But every year, I’m told reserves are being spent and next year’s totals will go down. Yet they never do.
Baer also spoke with DePasquale, who disclosed that the Auditor General’s office will begin examining these reserve funds in future audits.
In the midstate area, Ben Allen of WITF reported that “Camp Hill in Cumberland County, Middletown in Dauphin County, and Lebanon in Lebanon County…are holding millions of dollars in reserve accounts. But in the last decade, they've also asked to raise taxes above the state's usual limit at least eight times.”
An editorial from the Bucks County Courier Times (Hoarding money, yet raising taxes) urges taxpayers to “Attend your next school board meeting and ask the folks you elected to manage your tax money wisely why they're raising your taxes even a little bit when they have a giant pile of money creating a sinkhole in the vault.”

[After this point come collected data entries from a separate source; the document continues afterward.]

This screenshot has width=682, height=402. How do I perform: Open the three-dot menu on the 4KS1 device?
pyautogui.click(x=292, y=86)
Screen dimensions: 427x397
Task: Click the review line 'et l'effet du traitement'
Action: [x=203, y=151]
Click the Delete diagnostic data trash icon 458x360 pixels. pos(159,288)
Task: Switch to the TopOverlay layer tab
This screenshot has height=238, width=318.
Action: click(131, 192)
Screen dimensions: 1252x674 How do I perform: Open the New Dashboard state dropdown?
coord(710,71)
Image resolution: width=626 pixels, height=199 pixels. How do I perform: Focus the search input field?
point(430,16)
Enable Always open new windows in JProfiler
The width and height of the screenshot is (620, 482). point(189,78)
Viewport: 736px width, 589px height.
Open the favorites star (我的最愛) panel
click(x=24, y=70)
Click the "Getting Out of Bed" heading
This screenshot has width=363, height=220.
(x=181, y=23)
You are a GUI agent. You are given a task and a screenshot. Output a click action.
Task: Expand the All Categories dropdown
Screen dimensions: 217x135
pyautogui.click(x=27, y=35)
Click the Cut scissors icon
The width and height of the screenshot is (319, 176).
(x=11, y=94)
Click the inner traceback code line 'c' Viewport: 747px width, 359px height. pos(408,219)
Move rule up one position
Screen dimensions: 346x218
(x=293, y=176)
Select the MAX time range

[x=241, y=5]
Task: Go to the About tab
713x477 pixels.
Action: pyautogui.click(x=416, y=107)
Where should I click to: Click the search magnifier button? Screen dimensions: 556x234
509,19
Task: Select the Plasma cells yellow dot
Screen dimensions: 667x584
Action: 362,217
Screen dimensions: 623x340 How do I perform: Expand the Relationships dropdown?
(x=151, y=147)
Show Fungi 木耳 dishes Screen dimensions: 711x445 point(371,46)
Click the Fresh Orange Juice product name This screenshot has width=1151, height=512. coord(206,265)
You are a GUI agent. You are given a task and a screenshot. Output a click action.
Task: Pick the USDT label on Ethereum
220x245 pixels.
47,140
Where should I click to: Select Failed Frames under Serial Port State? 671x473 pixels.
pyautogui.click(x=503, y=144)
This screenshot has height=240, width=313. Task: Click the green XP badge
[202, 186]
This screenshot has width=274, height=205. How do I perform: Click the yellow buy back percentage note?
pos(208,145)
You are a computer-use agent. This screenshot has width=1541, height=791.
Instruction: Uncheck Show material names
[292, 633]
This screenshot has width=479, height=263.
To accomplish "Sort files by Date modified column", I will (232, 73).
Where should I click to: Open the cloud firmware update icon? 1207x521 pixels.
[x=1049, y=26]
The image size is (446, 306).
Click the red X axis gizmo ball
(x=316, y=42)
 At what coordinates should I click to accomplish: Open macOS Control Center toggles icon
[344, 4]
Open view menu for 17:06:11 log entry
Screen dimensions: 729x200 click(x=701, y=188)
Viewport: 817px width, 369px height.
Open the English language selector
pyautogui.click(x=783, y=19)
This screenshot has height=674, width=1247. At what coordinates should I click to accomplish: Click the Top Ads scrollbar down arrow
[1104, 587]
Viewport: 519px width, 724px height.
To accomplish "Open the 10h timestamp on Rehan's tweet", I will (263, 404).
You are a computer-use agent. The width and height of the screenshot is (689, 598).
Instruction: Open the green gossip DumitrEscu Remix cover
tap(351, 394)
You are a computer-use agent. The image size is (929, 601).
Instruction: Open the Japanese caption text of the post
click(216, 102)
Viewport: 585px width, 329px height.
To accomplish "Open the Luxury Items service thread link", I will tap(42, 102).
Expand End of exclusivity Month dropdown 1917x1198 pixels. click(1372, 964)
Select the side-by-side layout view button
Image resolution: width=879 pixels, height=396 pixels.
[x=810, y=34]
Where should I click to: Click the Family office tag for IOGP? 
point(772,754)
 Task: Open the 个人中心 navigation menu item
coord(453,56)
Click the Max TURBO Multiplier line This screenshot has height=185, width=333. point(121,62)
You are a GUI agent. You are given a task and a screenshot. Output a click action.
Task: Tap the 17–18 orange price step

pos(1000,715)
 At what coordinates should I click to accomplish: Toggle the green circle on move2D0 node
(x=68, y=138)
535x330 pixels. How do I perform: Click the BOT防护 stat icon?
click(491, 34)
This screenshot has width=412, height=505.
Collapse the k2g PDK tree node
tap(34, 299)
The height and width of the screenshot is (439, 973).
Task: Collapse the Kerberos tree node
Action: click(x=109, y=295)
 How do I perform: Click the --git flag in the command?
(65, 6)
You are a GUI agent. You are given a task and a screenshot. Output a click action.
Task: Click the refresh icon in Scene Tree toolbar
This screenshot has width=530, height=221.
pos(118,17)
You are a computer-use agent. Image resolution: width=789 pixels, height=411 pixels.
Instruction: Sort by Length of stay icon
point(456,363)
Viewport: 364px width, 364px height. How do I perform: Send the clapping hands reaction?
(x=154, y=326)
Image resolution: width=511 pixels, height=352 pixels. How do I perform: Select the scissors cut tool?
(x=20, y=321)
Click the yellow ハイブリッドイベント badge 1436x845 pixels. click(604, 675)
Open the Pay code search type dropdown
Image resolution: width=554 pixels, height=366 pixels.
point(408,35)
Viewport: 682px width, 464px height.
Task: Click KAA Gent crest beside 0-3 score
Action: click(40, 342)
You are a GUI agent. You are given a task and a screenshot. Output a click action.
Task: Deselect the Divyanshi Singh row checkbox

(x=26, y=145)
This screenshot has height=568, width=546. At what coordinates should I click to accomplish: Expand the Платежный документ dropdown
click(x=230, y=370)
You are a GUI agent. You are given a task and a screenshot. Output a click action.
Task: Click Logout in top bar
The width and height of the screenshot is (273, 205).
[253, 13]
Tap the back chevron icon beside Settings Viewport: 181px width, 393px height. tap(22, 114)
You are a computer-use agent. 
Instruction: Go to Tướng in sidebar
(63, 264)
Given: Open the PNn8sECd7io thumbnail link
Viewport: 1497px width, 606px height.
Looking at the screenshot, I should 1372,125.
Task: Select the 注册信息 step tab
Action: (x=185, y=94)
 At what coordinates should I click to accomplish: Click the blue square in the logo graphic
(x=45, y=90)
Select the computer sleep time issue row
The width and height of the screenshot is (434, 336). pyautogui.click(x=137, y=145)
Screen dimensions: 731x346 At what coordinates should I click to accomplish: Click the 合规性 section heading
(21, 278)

Brian McCrone of NBC 10 Philadelphia explained how Lower Merion’s growing reserves could impact ongoing litigation about a potentially illegal tax increase:
Lower Merion School District isn't yet ready to give up the fight for about $4 million in new taxes that a judge has ruled it should return to taxpayers.
The affluent district lost an appeal before a panel of judges in Commonwealth Court, but it's asking the court to reconsider the ruling, the district's attorney for the case told NBC10 Friday.
At stake is a tax increase approved last year by the local school board, but then thrown out after a group of taxpayers successfully argued that Lower Merion had no business asking for more money when it already has more than $50 million in reserve accounts.
All along, it appears, those accounts got bigger. A conservative Pennsylvania think tank, the Commonwealth Foundation, found Lower Merion had $56 million in its “general fund balance” during the 2015-2016 school year, up about $100,000 from its 2014-2015 total.
Reports citing CF research also appeared in the Huntingdon Daily News, the Hazleton Standard Speaker, and the Lebanon Daily News.
School directors claim they have squirreled away millions in reserve in order to “save for a rainy day.” Of course, it's reasonable for districts to plan prudently and maintain a modest financial cushion. But with 220 districts sitting on reserves worth more than 20 percent of total spending, it appears many officials are planning for a monsoon, not a rainstorm.
Excessive reserves, combined with repeated tax increases, deserve public scrutiny. It's encouraging to see newspapers asking these questions. And it will be more encouraging to see school boards take a long look at their fund balance before raising taxes.